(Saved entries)

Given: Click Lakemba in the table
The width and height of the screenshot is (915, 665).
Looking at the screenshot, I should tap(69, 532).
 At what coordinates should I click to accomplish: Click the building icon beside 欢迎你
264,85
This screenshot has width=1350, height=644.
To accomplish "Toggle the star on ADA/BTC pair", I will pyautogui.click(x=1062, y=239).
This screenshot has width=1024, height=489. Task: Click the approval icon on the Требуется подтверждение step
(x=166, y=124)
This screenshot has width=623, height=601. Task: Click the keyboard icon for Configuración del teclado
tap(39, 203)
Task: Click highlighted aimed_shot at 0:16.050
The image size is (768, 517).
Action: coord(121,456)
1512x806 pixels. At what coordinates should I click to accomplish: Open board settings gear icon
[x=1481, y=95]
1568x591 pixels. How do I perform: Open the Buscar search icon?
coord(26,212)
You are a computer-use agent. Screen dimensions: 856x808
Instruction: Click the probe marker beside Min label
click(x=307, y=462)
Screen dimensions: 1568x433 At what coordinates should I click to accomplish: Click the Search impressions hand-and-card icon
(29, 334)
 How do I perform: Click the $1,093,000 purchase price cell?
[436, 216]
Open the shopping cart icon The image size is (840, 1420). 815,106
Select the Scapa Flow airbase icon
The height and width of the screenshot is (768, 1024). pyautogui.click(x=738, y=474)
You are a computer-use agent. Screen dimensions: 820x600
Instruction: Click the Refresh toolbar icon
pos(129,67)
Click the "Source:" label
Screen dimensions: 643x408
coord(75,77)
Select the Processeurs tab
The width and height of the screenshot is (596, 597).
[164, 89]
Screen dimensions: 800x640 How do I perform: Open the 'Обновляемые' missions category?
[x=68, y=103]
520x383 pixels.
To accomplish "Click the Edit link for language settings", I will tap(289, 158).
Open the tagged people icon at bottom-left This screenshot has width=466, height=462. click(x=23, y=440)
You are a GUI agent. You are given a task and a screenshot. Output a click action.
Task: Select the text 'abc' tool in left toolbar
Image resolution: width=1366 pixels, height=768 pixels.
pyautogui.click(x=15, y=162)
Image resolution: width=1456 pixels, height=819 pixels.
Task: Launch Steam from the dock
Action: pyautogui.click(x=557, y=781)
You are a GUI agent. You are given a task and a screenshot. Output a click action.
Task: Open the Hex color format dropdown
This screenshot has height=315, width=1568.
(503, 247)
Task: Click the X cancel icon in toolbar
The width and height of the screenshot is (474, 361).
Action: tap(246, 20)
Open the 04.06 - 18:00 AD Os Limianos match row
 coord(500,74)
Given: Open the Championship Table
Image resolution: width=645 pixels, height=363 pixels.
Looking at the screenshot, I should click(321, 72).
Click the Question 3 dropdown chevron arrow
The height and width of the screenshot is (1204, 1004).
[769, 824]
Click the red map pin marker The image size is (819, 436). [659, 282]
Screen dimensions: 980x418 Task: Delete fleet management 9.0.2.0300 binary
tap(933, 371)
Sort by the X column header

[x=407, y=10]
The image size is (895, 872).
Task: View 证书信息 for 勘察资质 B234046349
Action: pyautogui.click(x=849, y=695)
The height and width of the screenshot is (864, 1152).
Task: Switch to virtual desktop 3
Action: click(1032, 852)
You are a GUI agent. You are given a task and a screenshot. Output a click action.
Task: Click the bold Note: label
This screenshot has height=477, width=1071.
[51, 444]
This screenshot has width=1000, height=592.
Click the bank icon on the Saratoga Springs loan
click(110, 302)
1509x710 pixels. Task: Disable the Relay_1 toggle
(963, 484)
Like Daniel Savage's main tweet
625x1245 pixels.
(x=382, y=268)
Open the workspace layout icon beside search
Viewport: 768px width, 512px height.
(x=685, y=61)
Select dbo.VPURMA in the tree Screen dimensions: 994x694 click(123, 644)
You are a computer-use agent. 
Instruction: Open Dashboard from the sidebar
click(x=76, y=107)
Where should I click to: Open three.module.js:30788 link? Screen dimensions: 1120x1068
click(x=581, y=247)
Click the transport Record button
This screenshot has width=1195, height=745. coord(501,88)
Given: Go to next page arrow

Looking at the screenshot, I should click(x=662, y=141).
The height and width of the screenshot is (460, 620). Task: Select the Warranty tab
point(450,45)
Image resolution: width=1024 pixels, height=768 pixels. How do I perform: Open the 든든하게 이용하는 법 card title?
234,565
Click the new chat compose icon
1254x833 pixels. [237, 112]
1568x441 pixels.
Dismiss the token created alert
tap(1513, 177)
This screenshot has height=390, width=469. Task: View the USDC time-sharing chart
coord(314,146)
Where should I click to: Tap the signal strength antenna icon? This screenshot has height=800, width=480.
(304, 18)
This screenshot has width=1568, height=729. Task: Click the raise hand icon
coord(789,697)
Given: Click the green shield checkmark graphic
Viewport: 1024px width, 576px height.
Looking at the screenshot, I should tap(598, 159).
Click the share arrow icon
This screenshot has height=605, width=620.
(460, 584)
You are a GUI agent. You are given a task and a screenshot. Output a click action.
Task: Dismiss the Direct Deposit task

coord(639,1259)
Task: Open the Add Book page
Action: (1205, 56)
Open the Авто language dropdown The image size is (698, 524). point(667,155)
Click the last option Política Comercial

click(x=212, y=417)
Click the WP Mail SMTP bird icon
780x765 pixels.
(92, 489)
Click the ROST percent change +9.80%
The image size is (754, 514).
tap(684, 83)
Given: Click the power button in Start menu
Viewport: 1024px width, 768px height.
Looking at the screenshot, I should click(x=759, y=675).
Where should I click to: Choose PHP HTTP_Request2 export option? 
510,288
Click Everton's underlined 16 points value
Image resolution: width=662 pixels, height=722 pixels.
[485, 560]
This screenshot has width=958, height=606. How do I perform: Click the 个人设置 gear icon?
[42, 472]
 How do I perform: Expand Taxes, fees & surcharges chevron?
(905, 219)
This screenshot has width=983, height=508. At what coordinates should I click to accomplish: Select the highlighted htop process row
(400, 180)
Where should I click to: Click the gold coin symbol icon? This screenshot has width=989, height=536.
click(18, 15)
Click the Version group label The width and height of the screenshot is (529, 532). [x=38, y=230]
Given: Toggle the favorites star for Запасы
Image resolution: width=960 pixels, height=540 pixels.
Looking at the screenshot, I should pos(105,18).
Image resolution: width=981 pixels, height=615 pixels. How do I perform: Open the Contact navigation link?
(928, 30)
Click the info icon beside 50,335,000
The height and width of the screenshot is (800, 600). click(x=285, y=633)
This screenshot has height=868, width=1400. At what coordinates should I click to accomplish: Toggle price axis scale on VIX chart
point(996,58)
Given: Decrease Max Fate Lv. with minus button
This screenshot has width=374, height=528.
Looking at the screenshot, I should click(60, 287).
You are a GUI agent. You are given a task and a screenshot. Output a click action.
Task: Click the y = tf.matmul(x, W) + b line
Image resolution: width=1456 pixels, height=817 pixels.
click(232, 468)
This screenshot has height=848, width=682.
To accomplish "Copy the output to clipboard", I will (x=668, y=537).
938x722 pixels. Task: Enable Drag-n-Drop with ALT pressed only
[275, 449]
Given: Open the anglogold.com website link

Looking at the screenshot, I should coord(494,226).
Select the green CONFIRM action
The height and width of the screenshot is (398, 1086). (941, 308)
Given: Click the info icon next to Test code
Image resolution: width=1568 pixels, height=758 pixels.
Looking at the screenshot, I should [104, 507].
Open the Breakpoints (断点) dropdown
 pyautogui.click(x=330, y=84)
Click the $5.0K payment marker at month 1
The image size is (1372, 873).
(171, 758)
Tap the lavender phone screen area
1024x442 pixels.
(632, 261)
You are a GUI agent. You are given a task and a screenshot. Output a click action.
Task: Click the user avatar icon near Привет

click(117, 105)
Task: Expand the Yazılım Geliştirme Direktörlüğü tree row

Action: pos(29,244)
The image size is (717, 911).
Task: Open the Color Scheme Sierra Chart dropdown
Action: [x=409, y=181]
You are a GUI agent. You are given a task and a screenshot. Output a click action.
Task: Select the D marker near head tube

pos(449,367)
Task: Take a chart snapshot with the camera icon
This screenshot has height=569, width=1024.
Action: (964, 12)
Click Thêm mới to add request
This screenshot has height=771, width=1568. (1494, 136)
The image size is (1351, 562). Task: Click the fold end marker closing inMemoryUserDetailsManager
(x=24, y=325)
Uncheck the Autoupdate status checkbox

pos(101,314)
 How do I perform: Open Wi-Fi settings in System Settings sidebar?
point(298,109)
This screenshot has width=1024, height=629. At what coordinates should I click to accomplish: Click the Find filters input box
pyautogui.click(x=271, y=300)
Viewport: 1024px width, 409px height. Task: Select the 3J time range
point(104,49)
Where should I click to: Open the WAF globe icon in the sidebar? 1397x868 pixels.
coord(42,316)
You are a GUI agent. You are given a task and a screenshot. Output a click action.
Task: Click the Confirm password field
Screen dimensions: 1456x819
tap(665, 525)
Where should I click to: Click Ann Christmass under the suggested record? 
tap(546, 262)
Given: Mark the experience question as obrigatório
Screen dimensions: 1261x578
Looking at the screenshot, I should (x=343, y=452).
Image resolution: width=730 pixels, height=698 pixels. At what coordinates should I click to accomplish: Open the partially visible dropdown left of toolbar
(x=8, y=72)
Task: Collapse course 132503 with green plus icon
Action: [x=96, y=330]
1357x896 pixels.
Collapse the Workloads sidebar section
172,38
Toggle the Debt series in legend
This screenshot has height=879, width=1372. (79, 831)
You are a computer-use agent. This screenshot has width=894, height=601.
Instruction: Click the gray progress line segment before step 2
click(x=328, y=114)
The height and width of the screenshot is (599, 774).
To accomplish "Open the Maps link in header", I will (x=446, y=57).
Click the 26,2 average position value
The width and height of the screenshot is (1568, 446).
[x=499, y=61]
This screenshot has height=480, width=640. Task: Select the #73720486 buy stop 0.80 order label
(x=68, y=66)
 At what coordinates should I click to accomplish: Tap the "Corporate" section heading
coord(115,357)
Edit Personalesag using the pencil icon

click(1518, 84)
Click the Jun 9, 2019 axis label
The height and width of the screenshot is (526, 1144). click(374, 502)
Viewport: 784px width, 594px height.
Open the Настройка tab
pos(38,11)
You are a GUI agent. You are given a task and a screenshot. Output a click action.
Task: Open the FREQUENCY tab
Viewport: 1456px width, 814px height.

**Action item:** Nothing but the lines from the line that contains "This screenshot has height=480, width=640." to the last line of the records above should appear in the answer; please copy them exactly.

**Your response:**
This screenshot has height=480, width=640. Task: Select the #73720486 buy stop 0.80 order label
(x=68, y=66)
 At what coordinates should I click to accomplish: Tap the "Corporate" section heading
coord(115,357)
Edit Personalesag using the pencil icon

click(1518, 84)
Click the Jun 9, 2019 axis label
The height and width of the screenshot is (526, 1144). click(374, 502)
Viewport: 784px width, 594px height.
Open the Настройка tab
pos(38,11)
You are a GUI agent. You are given a task and a screenshot. Output a click action.
Task: Open the FREQUENCY tab
Viewport: 1456px width, 814px height.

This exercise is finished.